O Presidente da República alertou este domingo para a pobreza em Portugal, qualificando-a como “um problema enorme” e “o problema dos problemas”, apelando à ação dos cristãos e defendendo que devem projetar a sua fé no espaço público.
Marcelo Rebelo de Sousa falava na Santa Casa da Misericórdia de Lisboa, no lançamento do livro “Que fizeste do teu irmão?”, que reúne textos de Alfredo Bruto da Costa, publicado pela Editorial Cáritas, com o subtítulo “Um olhar de fé sobre a pobreza no mundo”.
Numa intervenção de cerca de meia hora, o chefe de Estado descreveu Alfredo Bruto da Costa como “um profeta” que fez da “libertação da pobreza” o desígnio da sua vida, e no final condecorou postumamente o antigo ministro dos Assuntos Sociais com a Ordem da Liberdade, que entregou à família.
O Presidente da República partilhou “uma primeira reflexão” a propósito da obra póstuma hoje lançada: “A urgência da pobreza, a urgência do tema deste livro, mas também do empenhamento de cada um de nós”.
“Antes da pandemia dizia-se que havia perto de 100 milhões de pobres, depois da pandemia 220 milhões de pobres no mundo. Antes da pandemia dizia-se que havia dois milhões de pobres em Portugal, depois da pandemia dois milhões e 200 mil em Portugal”, referiu.
Marcelo Rebelo de Sousa mencionou que a Estratégia Nacional de Combate à Pobreza tem como objetivo “a saída da pobreza de 360 mil portuguesas e portugueses até 2030” e observou: “Estarmos a falar em mais de 50 anos ou a caminho de 50 anos para atingirmos os dois milhões e 200 mil”.
“Temos, portanto, um problema enorme, um problema primeiro, o problema dos problemas, e só isso justifica a importância deste nosso encontro de hoje”, considerou.
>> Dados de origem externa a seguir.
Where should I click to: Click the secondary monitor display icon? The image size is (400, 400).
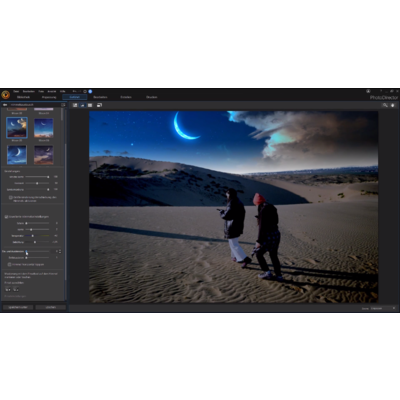tap(99, 105)
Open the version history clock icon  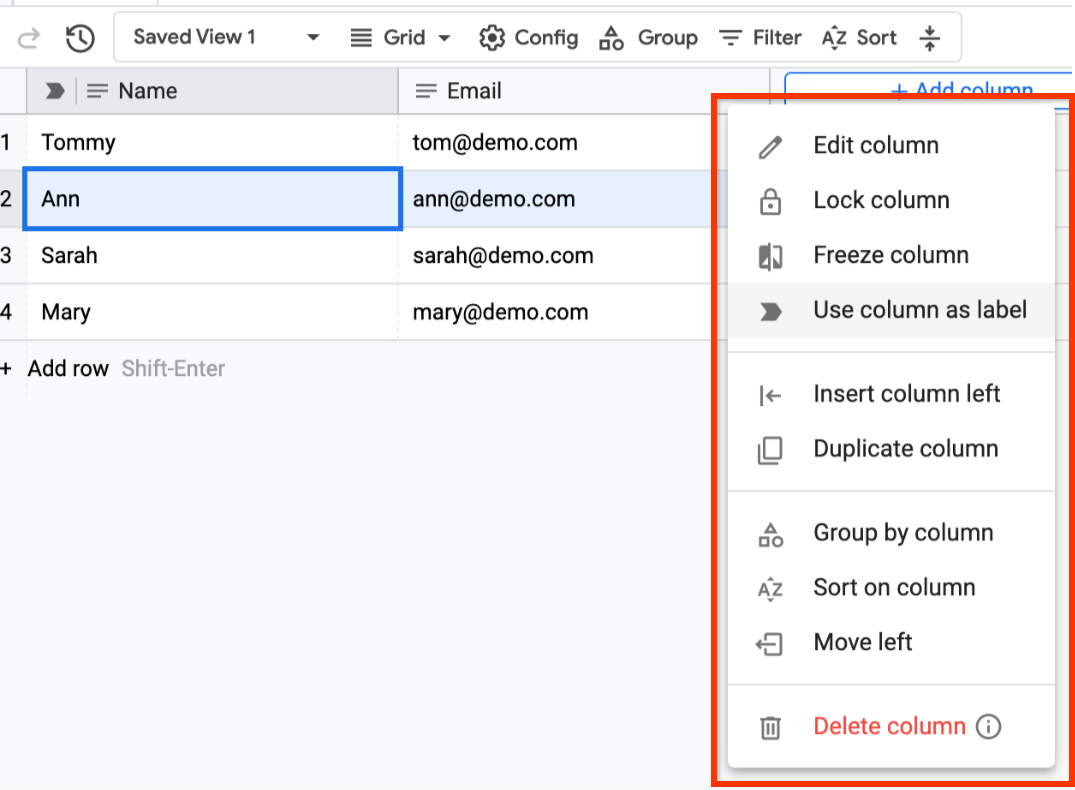79,37
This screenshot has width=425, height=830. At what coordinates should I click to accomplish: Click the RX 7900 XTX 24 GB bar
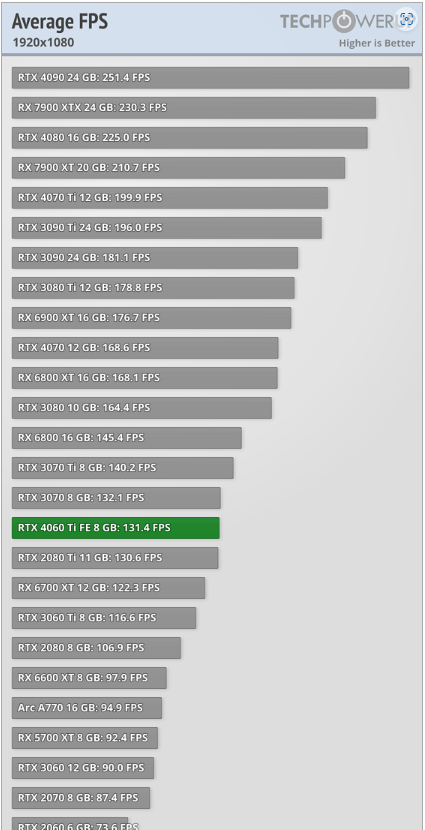pos(194,107)
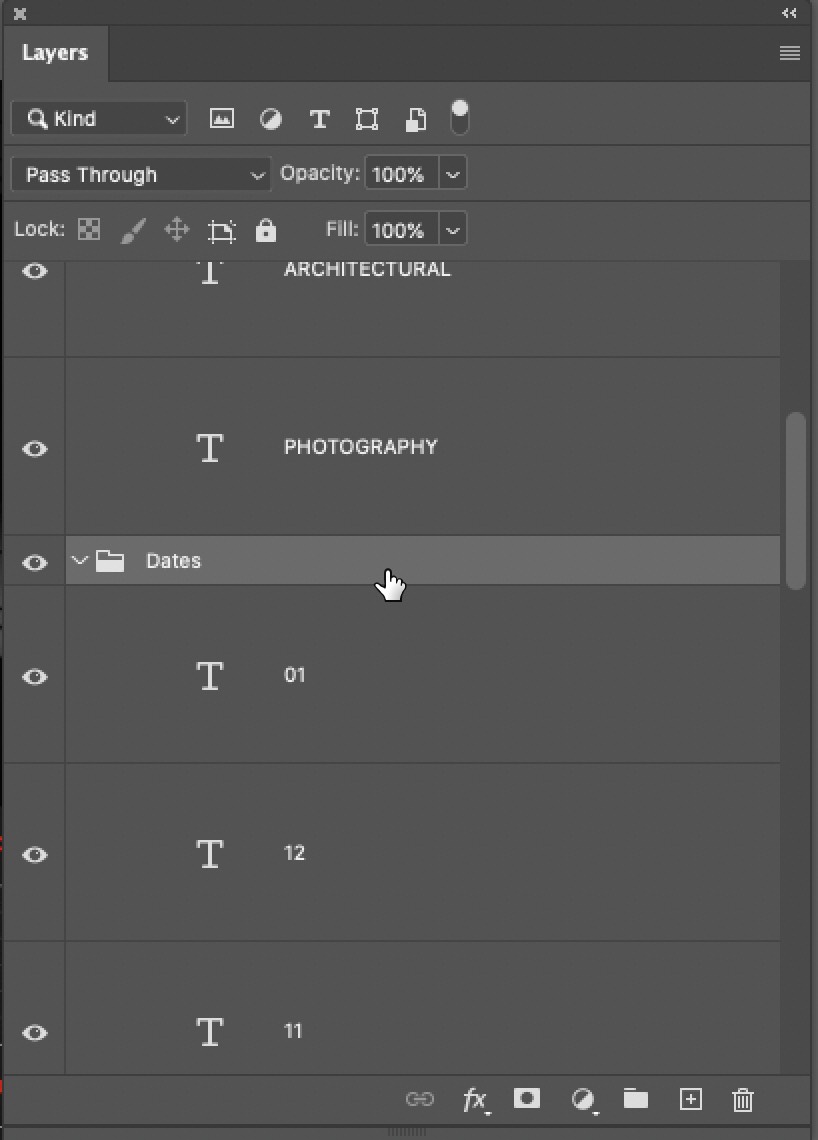The image size is (818, 1140).
Task: Open the Kind filter dropdown
Action: click(x=98, y=118)
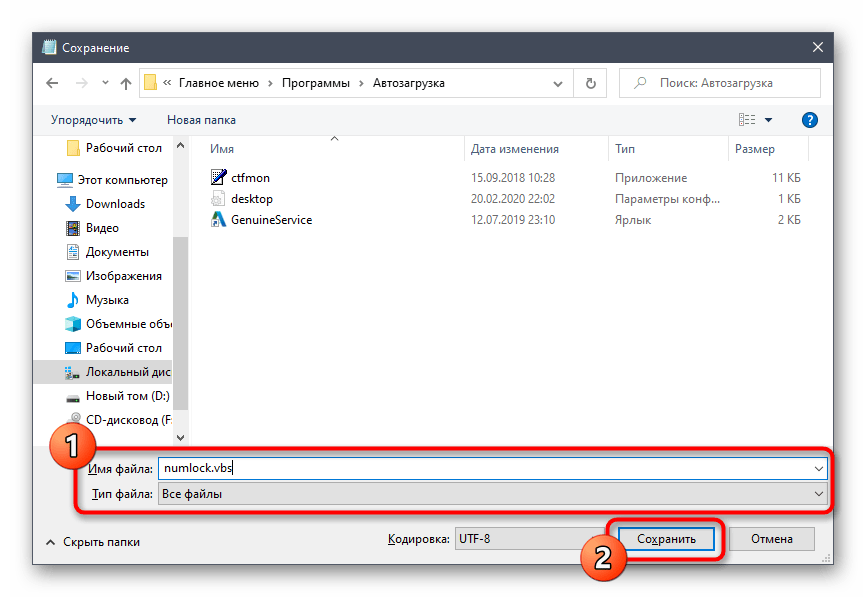Click the sidebar vertical scrollbar
This screenshot has width=866, height=597.
tap(180, 300)
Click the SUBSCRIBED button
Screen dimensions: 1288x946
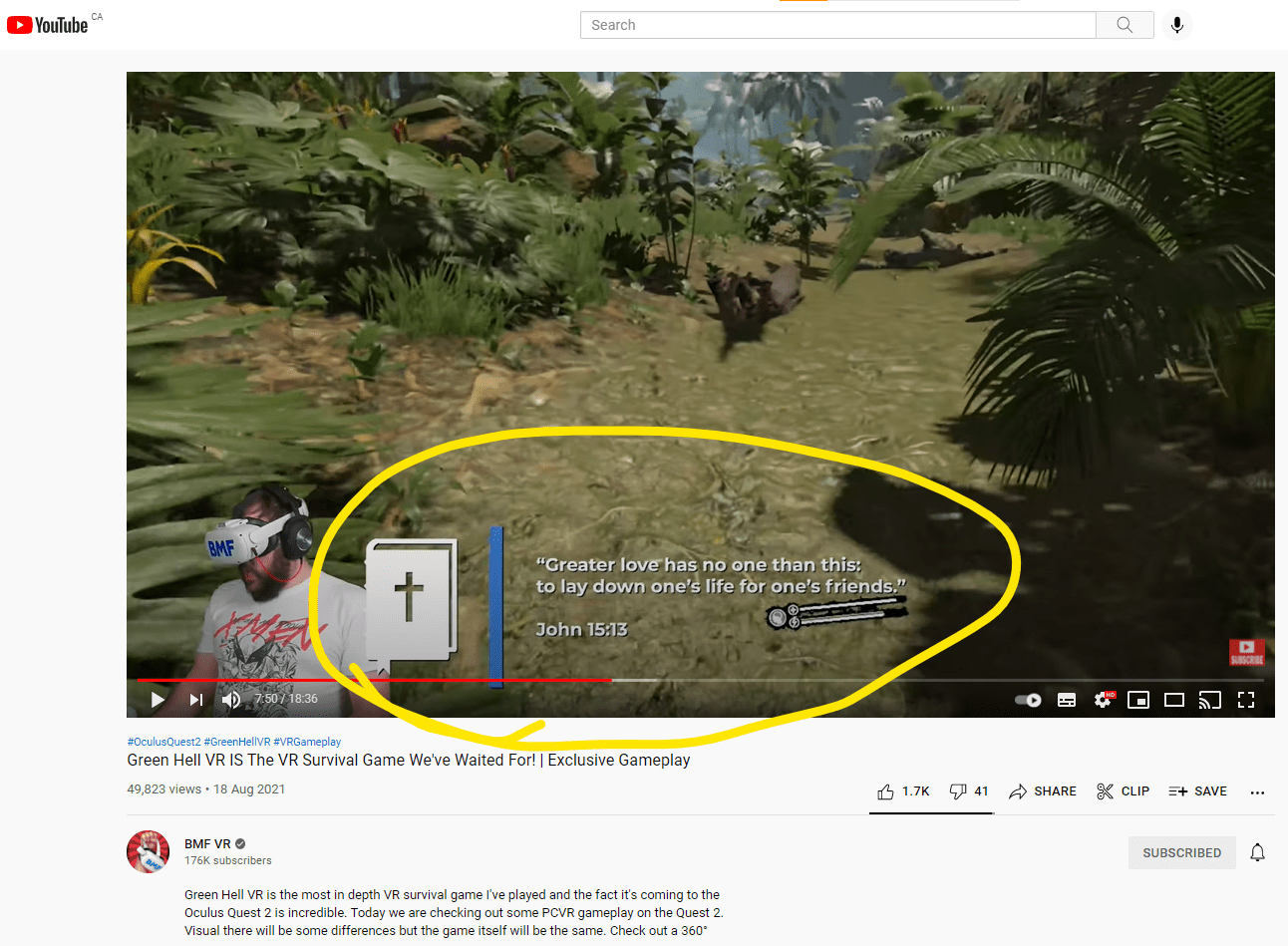(x=1181, y=852)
Em seguida, o chefe de Estado, que é católico, dirigiu-se aos cristãos na assistência: “Para muitos de nós aqui presentes, há um dever de agir, que é a grande diferença entre Novo e o Antigo Testamento. No Antigo Testamento havia sobretudo um dever de não agir, de não violar determinadas regras, princípios ou valores ou ditames. Agora há o dever de agir para os concretizar”.
“Essa é uma das dimensões da ética do cuidado: agir no plano social, diríamos, político, no sentido mais vasto da política”, reforçou, mais à frente, após citar um texto em que Bruto da Costa afirma que, “ao abster-se da intervenção política, o cristão demite-se do exercício consistente da caridade e da justiça”.
O Presidente da República argumentou que “não há oposição” constitucional a essa intervenção, pelo contrário: “A liberdade religiosa consagrada na Constituição é a liberdade de viver a fé tal como ela é. E a fé não se vive dentro dos templos, só. Não se vive dentro das comunidades que perfilham a mesma fé, só. Não se vive à porta fechada, nos debates, nas reflexões, nas orações, vive-se no espaço público. Não viola a Constituição, antes aplica a Constituição a vivência da fé no espaço público”.
“Alfredo Bruto da Costa pertenceu a uma geração que fez isso, e fez isso a maior parte do tempo em ditadura. E aí era óbvio. Se é óbvio em ditadura, por que é que é menos óbvio em democracia? Qual é a lógica? Quer isto dizer que há que existir unicidade, uniformidade nas vivências de fé? Não. Cada qual tem o seu percurso de fé”, prosseguiu.
De acordo com Marcelo Rebelo de Sousa, “a fé tem inevitavelmente implicações sociopolíticas, se não é uma fé coxa”, e em matérias como a pobreza “é impossível que os cristãos, de acordo com o percurso que cada qual tem da sua fé, não se sintam obrigados a projetá-la no espaço público”.
“E que não pode ser mais público do que numa democracia: por definição é mais público, é mais exigente, é mais partilhado, é mais partilhado do que numa ditadura. E este apelo é muito importante, penso eu, e por isso esta obra é tão importante, e por isso o encontro de hoje é tão importante”, concluiu.
O professor universitário e antigo ministro Alfredo Bruto da Costa morreu em 11 de novembro de 2016, aos 78 anos.
Engenheiro, doutorado em ciências sociais, Bruto da Costa foi ministro dos Assuntos Sociais no Governo chefiado por Maria de Lourdes Pintasilgo, provedor da Santa Casa da Misericórdia de Lisboa e presidiu ao Conselho Económico e Social e à Comissão Nacional de Justiça e Paz.